(Photo by Maiacosis/WikiMedia Commons)
People have been whispering “journalism is dying” for as long as I’ve been working in media over the past 40-plus years.
They were wrong and still are. But the model many were hoping would save the day — nonprofit news that depends on donations and grants instead of subscriptions and ads — is more fragile than expected. That proved true this week when Seattle-based Cascade PBS said it is shuttering its vibrant, award-winning newsroom. It marks the end of an 18-year run for the publication originally known as Crosscut, one of the early entrants into nonprofit news.
The organization’s leadership blames $3.5 million in cuts from the federal government after Congress signed off on President Donald Trump’s demands to stop supporting the Corporation for Public Broadcasting.
About a dozen journalists and a handful of others from throughout the organization were given notice that their jobs were ending at Cascade PBS. Similar news is hitting public broadcasting stations around the nation, or will be soon.
I cautiously sang the praises of the nonprofit approach when, in December 2019, I joined Crosscut. It was a few years earlier, in 2015, when Crosscut merged with public TV station KCTS-9. We were at the cutting edge of a movement to combine in-depth journalism with the financial might of local NPR and PBS stations.
I told my friends and my team of talented journalists that Crosscut could continue indefinitely its important work covering the stories the more mainstream media didn’t have time to focus on because we were attached to the PBS station. Who doesn’t love Elmo with their donation dollars?
We paid our reporters decently. We had a dumpy, yet centrally located office, which was upgraded to beautiful new headquarters last year. And the bosses left coverage decisions to me and the other journalists.
Flash forward to this week, and many loyal readers, as well as journalists around the state, are in mourning. Elmo couldn’t save Crosscut. And neither could the donors who dug deep after they heard of congressional action to rescind federal funding already committed to the Corporation for Public Broadcasting.
Others blame Cascade PBS leadership for making the wrong choice. I’m not going to debate that decision because it is being aired thoroughly elsewhere, and I wasn’t in the room where it was discussed. But I will push back on the comments from one of my former editors who described the Crosscut experiment as a disappointment that “rarely lived up to its potential.”

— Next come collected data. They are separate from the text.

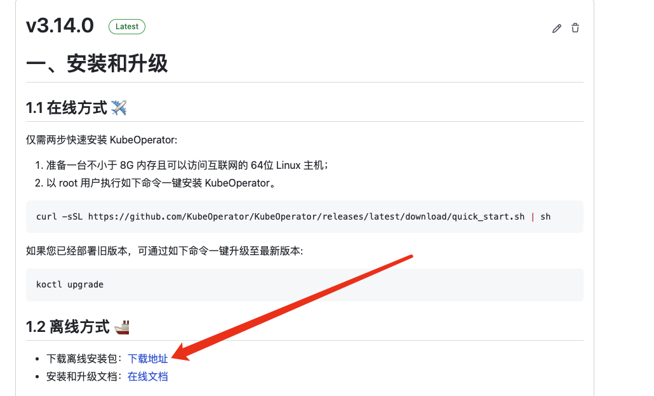Click the "一、安装和升级" section heading
The image size is (654, 396).
point(97,64)
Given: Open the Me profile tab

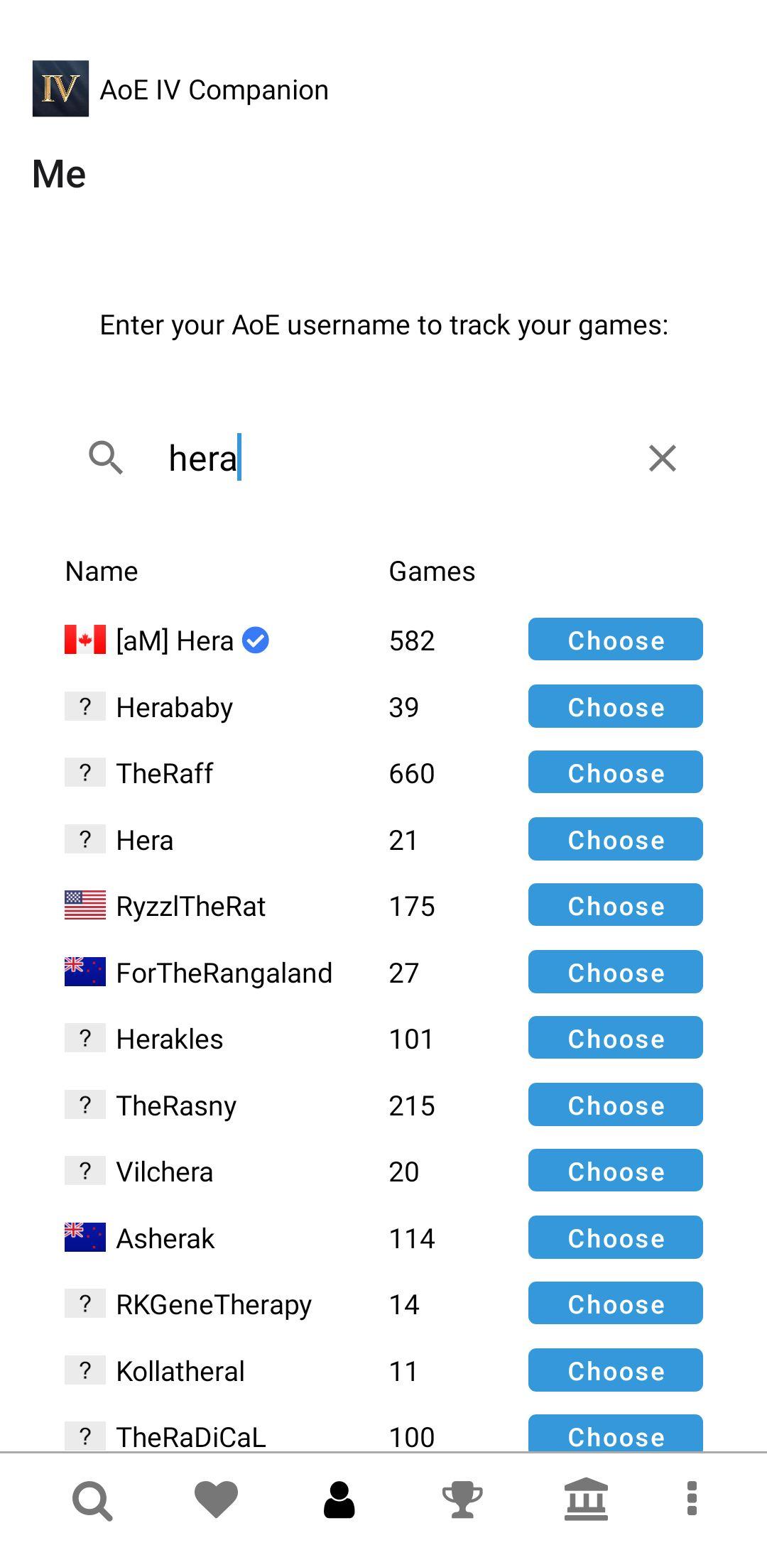Looking at the screenshot, I should click(339, 1500).
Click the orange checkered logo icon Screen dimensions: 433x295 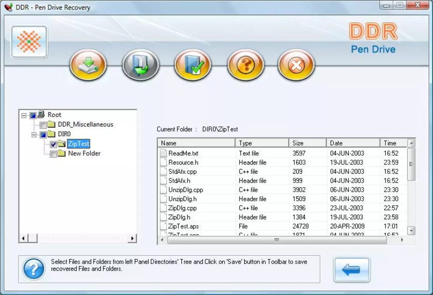pos(29,42)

Here’s a short list of some ways Crosscut journalists met their potential, doing important journalism outside of the daily grind of the news cycle:
This small newsroom kept much larger outlets like The Seattle Times on their toes for nearly two decades and made sure Washingtonians understood how government actions affected their lives.

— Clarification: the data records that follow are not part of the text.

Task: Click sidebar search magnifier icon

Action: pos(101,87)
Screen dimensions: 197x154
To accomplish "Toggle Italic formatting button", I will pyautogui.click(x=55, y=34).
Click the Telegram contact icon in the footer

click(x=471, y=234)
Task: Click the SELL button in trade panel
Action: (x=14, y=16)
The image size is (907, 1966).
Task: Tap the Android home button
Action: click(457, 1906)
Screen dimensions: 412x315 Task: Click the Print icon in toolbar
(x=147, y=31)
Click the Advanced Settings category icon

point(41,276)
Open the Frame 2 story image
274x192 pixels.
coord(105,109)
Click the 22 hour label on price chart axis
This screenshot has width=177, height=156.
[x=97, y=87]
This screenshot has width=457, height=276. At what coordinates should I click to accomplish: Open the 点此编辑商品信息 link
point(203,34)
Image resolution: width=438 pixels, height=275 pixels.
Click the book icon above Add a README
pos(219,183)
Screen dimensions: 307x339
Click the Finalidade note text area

Seattle Times Executive Editor Michele Matassa Flores, like a lot of prominent journalists working in Seattle today, toiled at Crosscut earlier in her career, working as an editor there from 2010-2011.

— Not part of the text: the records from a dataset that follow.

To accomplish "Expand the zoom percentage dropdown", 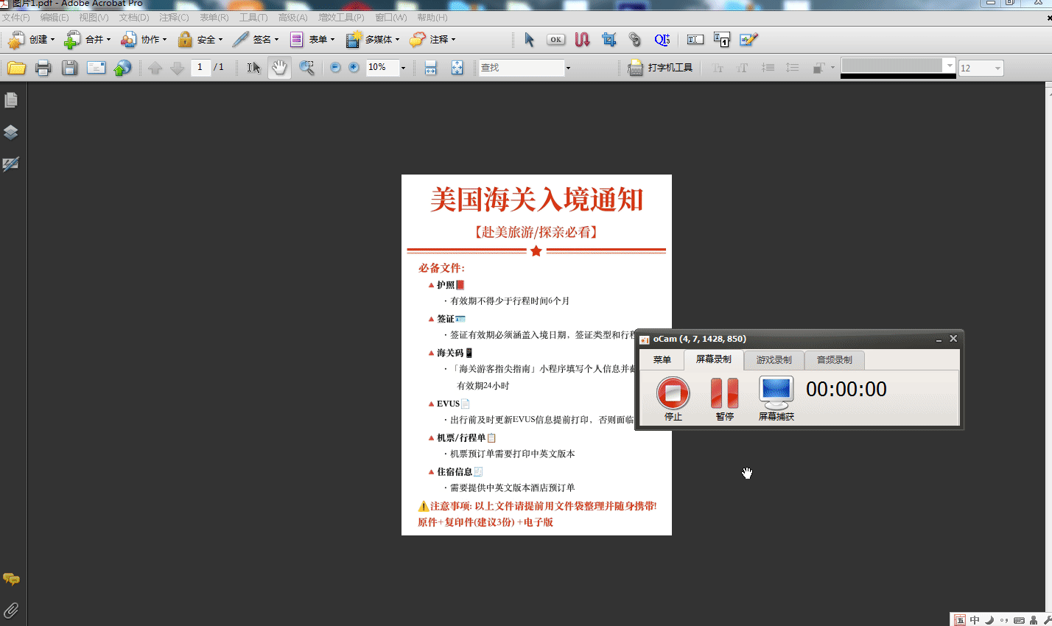I will (x=403, y=68).
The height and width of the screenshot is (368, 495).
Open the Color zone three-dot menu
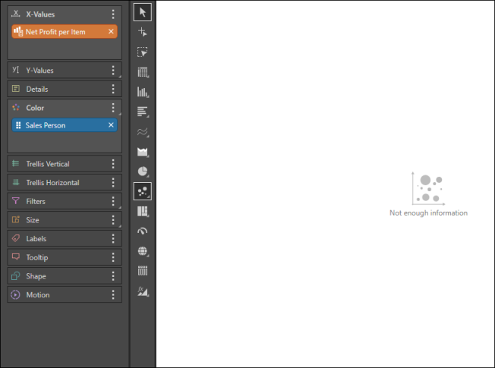click(113, 108)
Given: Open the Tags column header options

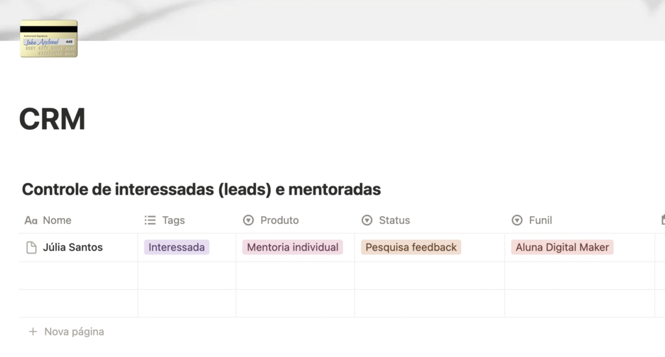Looking at the screenshot, I should 173,221.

“Crosscut has been an important part of the media landscape here for many years,” Flores wrote in an email. “Just looking at the site right now, Cascade is examining the governor’s early months in office, updating its own investigation over wind energy in Eastern Washington, and providing right reporting on arts and culture. These are stories that provide a true public service.”
She acknowledged that Crosscut helped make Times journalists better while strengthening civic engagement.
“At such a critical time for our democracy, we need more reporting, more voices, more people watching what our government leaders do. Not fewer,” Flores wrote.
She called the politically motivated cuts to public media funding more than sad. It’s frightening.
For those vilifying Cascade’s leadership and not the federal government over this decision, I want to make sure you know that Crosscut would have died a decade ago if KCTS didn’t recognize the potential for a meaningful collaboration. That was nearly 10 years of great journalism and growth that would not have happened.
The last writer and editor from the beginning of Crosscut who still works at Cascade PBS today agrees with me that those years were a gift to the community.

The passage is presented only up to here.